((

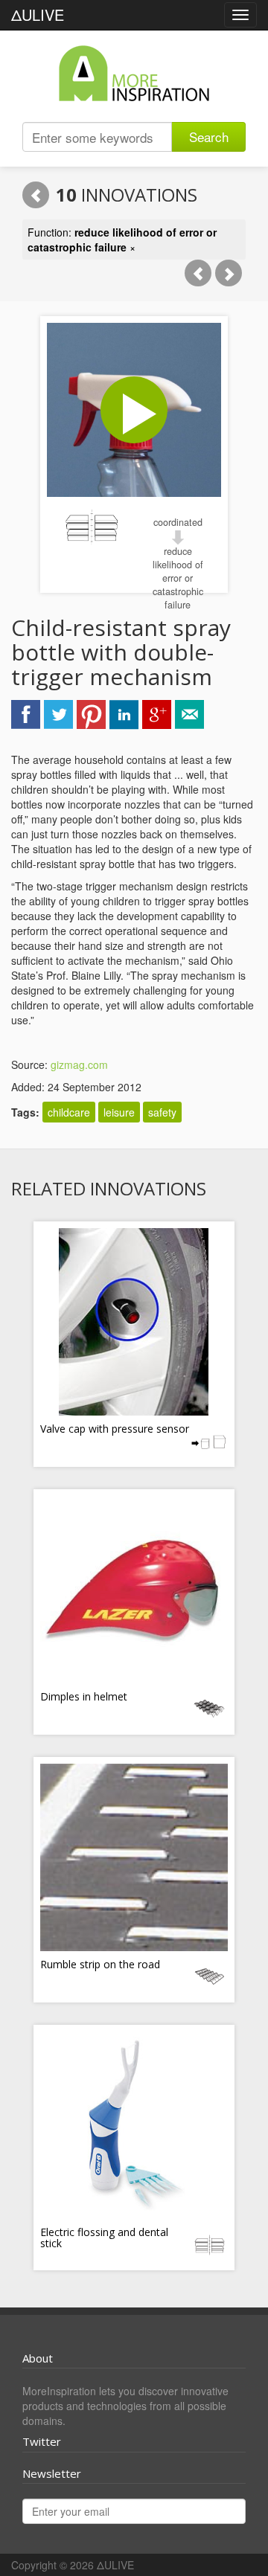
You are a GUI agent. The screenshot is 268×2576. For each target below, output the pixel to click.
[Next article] (228, 273)
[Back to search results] (35, 195)
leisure (119, 1112)
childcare (69, 1112)
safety (162, 1112)
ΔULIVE (37, 14)
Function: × (122, 239)
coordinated (177, 522)
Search (209, 136)
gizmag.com (79, 1064)
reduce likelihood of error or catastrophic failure (178, 578)
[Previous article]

))

◆ **WORK REQUIRED**
Without the pictures, restate each entry exactly.

◆ **YOUR SOLUTION**
You are a GUI agent. The screenshot is 268×2576. For each target below, output the pixel to click.
[Next article] (228, 273)
[Back to search results] (35, 195)
leisure (119, 1112)
childcare (69, 1112)
safety (162, 1112)
ΔULIVE (37, 14)
Function: × (122, 239)
coordinated (177, 522)
Search (209, 136)
gizmag.com (79, 1064)
reduce likelihood of error or catastrophic failure (178, 578)
[Previous article]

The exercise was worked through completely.